Validating the Safety of the Next Generation of Autonomous Driving Systems
Truly autonomous driving systems completely remove the driver from the control loop. Companies developing these systems are in most cases using machine learning/deep learning software to intelligently respond to a potentially infinite variety of driving scenarios without specifically programming for each scenario. After being trained to recognize a particular pattern, such as a pedestrian walking into the street, the software can generalize this capability to objects that it has never been specifically programmed on, such as a small child wearing a baseball cap. A deep learning system’s ability to recognize patterns is produced by algorithms running on neural networks. This type of system can provide pattern recognition capabilities far beyond traditional, rules-based software. Machine learning/deep learning has also been applied to other challenges involved in developing autonomous driving systems such as motion planning and motion execution.
Man vs. machine
Concerns arise from the fact that machine learning/deep learning’s powerful pattern recognition process is not something humans can intuitively understand. Furthermore, machine learning/deep learning systems do not possess the requirements, architecture and detailed subsystems to validate conventional safety software. So how can we demonstrate the ability of these systems to achieve the extremely high levels of safety required to release them for general sale to the public? Clearly, road testing is part of the answer to this question. But road testing mostly consists of very simple situations that are not challenging for either human or automated drivers. By some estimates, it would take billions of miles of road testing to validate an autonomous driving system. And each time you changed the code you would very possibly need to restart the test from scratch.
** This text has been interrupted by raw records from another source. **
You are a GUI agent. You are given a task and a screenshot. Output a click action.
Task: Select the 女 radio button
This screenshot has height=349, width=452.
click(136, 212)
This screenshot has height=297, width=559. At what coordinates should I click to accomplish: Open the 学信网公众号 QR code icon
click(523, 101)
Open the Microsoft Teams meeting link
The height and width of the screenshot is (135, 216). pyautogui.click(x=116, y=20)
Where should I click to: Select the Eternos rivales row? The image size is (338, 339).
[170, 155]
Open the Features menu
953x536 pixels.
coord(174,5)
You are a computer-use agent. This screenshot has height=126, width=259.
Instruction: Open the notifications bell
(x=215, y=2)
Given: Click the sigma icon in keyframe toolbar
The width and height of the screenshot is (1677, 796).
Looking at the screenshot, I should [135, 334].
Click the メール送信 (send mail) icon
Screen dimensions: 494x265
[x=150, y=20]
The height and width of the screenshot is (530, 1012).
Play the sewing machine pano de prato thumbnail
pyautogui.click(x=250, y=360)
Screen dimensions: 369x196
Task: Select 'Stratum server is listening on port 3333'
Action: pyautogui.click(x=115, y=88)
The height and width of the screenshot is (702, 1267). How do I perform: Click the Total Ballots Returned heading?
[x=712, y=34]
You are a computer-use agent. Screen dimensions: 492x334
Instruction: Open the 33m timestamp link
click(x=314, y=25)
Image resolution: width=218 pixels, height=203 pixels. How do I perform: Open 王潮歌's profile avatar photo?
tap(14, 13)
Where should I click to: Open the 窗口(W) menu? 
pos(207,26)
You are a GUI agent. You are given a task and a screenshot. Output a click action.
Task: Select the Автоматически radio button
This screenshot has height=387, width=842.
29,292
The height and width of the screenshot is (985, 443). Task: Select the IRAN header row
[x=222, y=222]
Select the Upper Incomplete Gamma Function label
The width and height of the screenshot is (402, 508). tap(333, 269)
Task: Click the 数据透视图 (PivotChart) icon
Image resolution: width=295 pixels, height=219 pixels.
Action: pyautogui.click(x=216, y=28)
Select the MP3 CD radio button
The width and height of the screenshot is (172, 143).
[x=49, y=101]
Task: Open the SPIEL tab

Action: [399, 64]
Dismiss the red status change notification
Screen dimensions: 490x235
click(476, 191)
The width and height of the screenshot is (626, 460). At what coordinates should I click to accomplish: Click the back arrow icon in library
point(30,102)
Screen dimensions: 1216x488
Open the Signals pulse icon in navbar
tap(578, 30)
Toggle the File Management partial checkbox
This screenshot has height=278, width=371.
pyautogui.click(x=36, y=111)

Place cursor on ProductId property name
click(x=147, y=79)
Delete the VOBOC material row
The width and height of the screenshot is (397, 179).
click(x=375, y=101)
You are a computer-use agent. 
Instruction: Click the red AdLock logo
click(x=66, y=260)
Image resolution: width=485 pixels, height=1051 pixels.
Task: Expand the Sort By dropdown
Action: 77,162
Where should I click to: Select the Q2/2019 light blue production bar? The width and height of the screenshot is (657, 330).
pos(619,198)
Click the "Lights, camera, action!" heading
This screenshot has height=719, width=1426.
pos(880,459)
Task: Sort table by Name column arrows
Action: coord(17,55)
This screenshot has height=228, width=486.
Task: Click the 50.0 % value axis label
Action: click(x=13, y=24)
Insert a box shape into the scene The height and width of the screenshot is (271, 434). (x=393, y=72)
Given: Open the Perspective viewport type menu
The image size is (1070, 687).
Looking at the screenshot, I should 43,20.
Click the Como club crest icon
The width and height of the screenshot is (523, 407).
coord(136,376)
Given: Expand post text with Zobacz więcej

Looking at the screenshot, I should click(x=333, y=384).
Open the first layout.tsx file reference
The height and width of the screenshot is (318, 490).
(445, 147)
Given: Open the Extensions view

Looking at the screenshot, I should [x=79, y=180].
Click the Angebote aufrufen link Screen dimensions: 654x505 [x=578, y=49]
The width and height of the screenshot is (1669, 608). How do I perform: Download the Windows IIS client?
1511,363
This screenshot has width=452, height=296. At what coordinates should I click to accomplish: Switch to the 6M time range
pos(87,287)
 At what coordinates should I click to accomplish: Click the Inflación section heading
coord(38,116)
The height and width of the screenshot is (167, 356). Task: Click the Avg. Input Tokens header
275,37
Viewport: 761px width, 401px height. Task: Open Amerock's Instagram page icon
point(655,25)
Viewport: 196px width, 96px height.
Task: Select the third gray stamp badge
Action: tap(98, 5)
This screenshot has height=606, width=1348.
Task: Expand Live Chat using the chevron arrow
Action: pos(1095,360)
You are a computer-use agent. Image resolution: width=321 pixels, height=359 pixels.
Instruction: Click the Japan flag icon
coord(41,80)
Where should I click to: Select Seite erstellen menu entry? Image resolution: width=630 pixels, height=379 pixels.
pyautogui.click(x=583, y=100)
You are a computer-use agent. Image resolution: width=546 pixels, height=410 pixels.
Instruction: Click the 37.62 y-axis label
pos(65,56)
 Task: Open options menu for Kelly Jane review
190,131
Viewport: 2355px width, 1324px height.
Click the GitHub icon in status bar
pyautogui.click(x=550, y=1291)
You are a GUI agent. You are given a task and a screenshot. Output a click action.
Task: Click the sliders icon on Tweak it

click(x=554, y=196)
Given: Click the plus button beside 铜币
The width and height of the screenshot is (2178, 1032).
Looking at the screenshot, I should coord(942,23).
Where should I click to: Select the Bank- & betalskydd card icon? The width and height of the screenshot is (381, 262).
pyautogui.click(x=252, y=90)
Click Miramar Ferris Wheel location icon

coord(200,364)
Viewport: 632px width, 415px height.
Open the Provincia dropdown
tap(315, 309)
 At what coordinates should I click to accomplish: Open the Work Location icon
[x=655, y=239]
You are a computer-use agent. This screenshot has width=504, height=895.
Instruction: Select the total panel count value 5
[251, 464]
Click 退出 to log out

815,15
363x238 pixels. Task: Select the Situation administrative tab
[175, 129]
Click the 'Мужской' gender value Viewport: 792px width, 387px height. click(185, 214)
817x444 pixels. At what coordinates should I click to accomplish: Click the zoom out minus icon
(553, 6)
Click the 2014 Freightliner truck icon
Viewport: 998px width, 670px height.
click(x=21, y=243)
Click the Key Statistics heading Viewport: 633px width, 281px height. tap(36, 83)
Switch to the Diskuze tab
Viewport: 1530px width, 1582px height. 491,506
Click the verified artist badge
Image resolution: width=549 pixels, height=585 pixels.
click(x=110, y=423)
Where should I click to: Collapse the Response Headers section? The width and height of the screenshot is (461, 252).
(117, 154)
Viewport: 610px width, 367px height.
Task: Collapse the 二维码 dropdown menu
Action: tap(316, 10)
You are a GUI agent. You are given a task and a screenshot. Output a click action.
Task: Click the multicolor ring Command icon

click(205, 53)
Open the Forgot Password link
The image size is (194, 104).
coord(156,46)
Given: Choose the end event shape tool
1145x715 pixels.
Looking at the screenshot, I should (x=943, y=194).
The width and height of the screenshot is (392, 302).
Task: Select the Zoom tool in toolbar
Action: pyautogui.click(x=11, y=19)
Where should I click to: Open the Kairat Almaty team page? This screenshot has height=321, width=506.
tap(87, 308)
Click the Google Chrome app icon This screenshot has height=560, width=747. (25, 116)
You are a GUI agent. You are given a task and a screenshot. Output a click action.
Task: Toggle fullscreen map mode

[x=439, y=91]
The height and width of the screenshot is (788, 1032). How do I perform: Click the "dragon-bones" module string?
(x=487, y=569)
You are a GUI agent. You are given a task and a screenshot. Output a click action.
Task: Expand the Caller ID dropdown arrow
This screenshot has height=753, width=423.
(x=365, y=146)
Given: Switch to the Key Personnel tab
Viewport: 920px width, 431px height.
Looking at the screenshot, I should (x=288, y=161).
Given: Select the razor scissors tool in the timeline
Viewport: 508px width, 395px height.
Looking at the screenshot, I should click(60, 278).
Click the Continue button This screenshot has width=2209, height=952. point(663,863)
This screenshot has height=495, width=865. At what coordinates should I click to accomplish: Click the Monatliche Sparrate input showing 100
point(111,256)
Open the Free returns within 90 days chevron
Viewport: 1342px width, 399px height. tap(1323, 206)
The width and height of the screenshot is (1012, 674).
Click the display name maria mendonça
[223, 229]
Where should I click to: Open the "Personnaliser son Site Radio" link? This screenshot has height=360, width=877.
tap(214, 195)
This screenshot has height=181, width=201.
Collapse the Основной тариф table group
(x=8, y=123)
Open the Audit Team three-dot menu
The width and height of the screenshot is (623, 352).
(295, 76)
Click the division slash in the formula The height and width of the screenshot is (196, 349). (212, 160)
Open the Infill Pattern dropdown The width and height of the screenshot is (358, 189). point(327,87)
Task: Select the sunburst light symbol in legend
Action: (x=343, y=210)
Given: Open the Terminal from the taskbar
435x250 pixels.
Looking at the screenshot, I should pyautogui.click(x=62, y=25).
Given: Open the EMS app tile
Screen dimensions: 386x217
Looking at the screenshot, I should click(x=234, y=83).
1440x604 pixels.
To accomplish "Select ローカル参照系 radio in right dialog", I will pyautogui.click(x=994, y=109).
What’s necessary is a much faster and more efficient method of evaluating the performance of autonomous driving systems, particularly in difficult scenarios that tax their perception and other systems to the limit. These scenarios might include conditions that limit visibility such as fog or rain, the presence of many other vehicles, pedestrians and other objects found in a crowded downtown streetscape, or situations that alter driving conditions such as wet or icy pavement. Developers of autonomous driving systems are taking a close look at closed-loop simulation in which real autonomous vehicle software drives a virtual vehicle in a realistic virtual world to accurately simulate complete autonomous driving systems.
ANSYS provides a closed-loop simulation platform that the company says can verify the safety of complex autonomous driving systems by integrating physics, electronics, embedded systems and software simulation. For example, ANSYS SPEOS software provides physics-based simulation optical sensors, including cameras for visible and infrared detection, and lidars for a 360-degree 3D view of the driving environment. SPEOS takes optical lenses, mechanics, sensors, materials and light properties into account while merging images obtained by multiple cameras. “Users can arrange objects and events in the simulation, simulate sensor readings, determine whether perception properly detected the objects and events, and whether the autonomous driving system responded properly,” said Bernard Dion, Chief Technical Officer, Systems Business Unit at ANSYS.
Virtual reality for the win
ANSYS’ VRXPERIENCE closed-loop simulation solution addresses the challenge of proving the safety of the perception function through large-scale exposure to difficult driving scenarios. VRXEXPERIENCE executes driving scenarios using reduced order models derived from physics-based simulations of any combination of sensors. By replicating a real-world physical environment in 3D and creating a real-time, virtual-reality–based driving experience, VRXPERIENCE allows product developers to experience an autonomous vehicle under many daytime and nighttime driving scenarios with different road and weather conditions. “This approach makes it possible to drive an autonomous vehicle at an early stage of development on digital test tracks with realistic traffic conditions, including various weather conditions, oncoming vehicles, and pedestrian scenarios to anticipate the vehicle’s reaction to any critical situation,” Dion said.
The greatest challenge remaining in the large-scale deployment of autonomous driving systems is testing and debugging machine learning and deep learning algorithms that work without defined requirements and design to ensure their robustness and safety. Today’s new generation of simulation solutions has the potential to substantially contribute to validating the safety and reliability of autonomous vehicles, helping to reduce time to market for these vehicles by reducing the amount of road testing required to demonstrate the vehicle’s safety. Most important, realistic physics-based simulation in real time enables automotive systems engineers to create the safest autonomous driving systems.